**Material shown**:
= = = = =

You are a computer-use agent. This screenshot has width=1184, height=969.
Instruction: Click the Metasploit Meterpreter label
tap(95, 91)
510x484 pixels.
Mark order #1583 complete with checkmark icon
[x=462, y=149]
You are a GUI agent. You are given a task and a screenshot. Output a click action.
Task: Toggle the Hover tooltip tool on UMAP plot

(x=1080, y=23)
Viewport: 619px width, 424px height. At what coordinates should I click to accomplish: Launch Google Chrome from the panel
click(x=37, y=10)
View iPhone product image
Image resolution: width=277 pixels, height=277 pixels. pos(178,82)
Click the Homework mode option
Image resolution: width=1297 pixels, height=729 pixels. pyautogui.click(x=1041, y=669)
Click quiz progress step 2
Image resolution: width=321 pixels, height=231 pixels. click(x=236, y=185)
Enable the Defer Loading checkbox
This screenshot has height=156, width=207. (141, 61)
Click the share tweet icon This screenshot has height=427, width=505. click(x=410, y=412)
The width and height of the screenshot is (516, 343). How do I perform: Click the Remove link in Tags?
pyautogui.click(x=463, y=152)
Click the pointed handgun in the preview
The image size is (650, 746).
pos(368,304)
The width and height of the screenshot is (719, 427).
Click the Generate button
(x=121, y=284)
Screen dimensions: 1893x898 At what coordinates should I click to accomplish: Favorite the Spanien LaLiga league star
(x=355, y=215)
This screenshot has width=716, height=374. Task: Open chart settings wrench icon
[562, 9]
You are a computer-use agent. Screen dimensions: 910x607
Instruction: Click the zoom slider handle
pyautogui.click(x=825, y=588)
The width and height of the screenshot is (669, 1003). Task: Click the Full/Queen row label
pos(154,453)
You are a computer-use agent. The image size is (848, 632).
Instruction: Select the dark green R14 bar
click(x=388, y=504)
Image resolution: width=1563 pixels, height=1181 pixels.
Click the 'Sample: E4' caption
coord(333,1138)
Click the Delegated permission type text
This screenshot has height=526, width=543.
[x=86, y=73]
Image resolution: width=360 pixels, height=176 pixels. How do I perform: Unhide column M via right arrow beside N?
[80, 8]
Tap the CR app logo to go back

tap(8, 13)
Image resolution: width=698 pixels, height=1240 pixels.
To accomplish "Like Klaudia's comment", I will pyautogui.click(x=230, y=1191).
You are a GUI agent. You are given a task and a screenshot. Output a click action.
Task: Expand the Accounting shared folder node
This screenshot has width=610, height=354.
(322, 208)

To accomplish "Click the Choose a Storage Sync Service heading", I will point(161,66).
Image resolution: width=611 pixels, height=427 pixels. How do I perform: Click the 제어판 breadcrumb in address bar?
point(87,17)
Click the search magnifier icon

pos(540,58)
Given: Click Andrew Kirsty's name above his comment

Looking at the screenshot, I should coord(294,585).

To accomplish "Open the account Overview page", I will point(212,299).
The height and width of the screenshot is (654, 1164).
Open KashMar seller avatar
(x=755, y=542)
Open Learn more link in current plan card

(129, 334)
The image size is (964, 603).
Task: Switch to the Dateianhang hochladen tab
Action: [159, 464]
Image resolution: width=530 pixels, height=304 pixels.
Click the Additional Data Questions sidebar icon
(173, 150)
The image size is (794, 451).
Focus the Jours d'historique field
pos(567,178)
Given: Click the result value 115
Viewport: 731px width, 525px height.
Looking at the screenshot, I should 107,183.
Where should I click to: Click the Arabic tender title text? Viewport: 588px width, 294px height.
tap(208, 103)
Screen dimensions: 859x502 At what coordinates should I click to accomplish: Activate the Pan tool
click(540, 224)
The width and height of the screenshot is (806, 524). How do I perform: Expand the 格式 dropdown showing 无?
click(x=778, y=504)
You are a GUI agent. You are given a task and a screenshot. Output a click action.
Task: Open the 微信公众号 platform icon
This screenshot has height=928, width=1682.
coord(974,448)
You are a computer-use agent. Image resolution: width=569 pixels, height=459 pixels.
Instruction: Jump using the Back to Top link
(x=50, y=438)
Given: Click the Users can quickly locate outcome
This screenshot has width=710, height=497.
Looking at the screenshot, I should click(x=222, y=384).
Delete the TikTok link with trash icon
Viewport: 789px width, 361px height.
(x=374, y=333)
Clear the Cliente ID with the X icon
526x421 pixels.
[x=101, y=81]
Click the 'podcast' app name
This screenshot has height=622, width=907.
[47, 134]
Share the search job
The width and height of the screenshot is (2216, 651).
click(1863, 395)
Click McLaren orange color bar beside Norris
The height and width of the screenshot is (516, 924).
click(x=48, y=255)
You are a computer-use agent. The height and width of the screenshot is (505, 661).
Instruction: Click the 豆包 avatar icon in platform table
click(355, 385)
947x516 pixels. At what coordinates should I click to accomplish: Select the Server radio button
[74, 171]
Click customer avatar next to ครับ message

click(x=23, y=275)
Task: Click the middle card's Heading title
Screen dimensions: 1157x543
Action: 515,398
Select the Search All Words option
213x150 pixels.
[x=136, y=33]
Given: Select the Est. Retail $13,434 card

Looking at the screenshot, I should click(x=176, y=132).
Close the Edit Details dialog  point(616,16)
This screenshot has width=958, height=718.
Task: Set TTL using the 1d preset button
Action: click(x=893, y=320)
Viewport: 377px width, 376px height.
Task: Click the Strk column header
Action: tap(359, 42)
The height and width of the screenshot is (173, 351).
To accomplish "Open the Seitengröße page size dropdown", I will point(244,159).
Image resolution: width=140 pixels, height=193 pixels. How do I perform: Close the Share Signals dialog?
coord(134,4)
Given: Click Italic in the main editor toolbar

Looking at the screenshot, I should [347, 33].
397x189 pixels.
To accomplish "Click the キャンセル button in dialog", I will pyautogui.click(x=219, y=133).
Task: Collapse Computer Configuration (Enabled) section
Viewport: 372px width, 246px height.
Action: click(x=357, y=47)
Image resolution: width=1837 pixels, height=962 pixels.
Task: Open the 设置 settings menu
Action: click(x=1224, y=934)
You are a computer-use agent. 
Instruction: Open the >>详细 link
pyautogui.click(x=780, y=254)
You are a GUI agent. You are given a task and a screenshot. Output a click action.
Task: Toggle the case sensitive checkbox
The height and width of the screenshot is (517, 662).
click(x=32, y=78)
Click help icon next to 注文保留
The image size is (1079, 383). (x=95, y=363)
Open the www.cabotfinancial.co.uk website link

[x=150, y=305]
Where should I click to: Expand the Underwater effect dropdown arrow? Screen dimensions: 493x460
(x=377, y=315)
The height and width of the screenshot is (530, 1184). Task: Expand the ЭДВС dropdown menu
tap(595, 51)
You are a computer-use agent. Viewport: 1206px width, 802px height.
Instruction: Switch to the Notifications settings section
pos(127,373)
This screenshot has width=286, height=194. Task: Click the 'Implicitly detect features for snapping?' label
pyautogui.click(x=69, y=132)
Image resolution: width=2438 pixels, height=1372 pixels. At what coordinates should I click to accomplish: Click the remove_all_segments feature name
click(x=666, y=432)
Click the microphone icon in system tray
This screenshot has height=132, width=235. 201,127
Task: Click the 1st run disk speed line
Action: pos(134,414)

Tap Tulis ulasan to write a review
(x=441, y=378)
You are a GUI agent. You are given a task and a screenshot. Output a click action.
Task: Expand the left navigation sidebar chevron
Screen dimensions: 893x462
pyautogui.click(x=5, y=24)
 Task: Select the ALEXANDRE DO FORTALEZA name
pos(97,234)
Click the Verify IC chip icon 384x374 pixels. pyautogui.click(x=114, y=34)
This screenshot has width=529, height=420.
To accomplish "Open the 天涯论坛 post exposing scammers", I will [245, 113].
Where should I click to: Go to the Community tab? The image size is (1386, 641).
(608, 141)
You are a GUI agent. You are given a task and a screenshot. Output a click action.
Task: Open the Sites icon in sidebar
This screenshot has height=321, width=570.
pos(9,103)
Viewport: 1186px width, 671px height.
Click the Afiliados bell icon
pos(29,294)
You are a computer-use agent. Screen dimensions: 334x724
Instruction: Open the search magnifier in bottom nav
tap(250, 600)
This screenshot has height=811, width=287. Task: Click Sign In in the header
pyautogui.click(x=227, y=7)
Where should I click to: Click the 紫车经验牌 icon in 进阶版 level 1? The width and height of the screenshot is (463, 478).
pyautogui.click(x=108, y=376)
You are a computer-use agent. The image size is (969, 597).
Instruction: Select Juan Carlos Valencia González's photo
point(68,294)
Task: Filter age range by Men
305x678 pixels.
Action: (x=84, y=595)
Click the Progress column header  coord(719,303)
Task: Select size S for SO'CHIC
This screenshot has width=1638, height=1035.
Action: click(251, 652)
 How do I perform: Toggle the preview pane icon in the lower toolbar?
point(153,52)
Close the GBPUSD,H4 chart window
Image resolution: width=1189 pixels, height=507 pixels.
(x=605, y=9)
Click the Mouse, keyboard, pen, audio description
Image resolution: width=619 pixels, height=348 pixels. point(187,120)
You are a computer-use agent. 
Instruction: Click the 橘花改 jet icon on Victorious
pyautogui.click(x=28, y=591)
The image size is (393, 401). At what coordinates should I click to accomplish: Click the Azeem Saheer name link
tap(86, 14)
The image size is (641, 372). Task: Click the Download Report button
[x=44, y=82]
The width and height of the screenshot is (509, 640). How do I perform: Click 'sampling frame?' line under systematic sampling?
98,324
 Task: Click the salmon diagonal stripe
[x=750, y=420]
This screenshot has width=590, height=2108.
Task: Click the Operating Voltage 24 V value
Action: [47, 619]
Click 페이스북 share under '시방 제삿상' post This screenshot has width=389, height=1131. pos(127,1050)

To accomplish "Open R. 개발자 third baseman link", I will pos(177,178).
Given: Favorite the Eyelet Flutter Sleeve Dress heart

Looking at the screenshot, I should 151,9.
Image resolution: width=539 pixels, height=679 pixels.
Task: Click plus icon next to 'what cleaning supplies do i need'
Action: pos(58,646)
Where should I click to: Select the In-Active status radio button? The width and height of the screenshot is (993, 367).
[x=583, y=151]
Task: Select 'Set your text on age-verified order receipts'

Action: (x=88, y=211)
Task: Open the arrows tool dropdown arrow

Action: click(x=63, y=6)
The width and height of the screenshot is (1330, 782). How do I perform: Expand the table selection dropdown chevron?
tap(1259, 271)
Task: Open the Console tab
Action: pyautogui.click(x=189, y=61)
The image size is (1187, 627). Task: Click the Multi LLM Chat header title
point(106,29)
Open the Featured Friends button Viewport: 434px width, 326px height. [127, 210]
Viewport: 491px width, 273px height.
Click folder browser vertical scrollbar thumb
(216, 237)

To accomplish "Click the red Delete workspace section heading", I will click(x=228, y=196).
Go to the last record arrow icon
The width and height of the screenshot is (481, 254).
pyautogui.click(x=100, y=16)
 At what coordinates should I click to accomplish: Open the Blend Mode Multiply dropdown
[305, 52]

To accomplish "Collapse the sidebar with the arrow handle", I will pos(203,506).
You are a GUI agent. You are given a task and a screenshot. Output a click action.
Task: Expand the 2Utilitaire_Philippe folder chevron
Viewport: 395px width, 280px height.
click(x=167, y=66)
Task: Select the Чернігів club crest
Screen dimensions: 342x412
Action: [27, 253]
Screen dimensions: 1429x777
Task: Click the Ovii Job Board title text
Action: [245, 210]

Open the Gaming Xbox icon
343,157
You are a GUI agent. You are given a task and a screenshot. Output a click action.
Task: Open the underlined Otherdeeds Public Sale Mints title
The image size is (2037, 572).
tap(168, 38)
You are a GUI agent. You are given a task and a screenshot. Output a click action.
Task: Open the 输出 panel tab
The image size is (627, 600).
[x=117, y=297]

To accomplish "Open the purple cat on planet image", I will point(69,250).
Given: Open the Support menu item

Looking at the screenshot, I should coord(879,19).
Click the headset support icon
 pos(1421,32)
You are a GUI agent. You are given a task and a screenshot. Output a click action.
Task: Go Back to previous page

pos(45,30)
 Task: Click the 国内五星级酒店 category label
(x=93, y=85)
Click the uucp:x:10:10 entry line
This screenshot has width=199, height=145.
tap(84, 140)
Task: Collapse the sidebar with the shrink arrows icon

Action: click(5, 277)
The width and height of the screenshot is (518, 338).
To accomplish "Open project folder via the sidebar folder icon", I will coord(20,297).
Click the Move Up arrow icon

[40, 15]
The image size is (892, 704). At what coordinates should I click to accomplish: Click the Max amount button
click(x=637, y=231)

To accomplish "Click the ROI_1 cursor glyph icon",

= = = = =

From the data above, reproduce word for word the lines running from the line with "Viewport: 1186px width, 671px height." to the line with "Close the GBPUSD,H4 chart window", ends included.

**Answer to this task**:
Viewport: 1186px width, 671px height.
Click the Afiliados bell icon
pos(29,294)
You are a computer-use agent. Screen dimensions: 334x724
Instruction: Open the search magnifier in bottom nav
tap(250, 600)
This screenshot has height=811, width=287. Task: Click Sign In in the header
pyautogui.click(x=227, y=7)
Where should I click to: Click the 紫车经验牌 icon in 进阶版 level 1? The width and height of the screenshot is (463, 478).
pyautogui.click(x=108, y=376)
You are a computer-use agent. The image size is (969, 597).
Instruction: Select Juan Carlos Valencia González's photo
point(68,294)
Task: Filter age range by Men
305x678 pixels.
Action: (x=84, y=595)
Click the Progress column header  coord(719,303)
Task: Select size S for SO'CHIC
This screenshot has width=1638, height=1035.
Action: click(251, 652)
 How do I perform: Toggle the preview pane icon in the lower toolbar?
point(153,52)
Close the GBPUSD,H4 chart window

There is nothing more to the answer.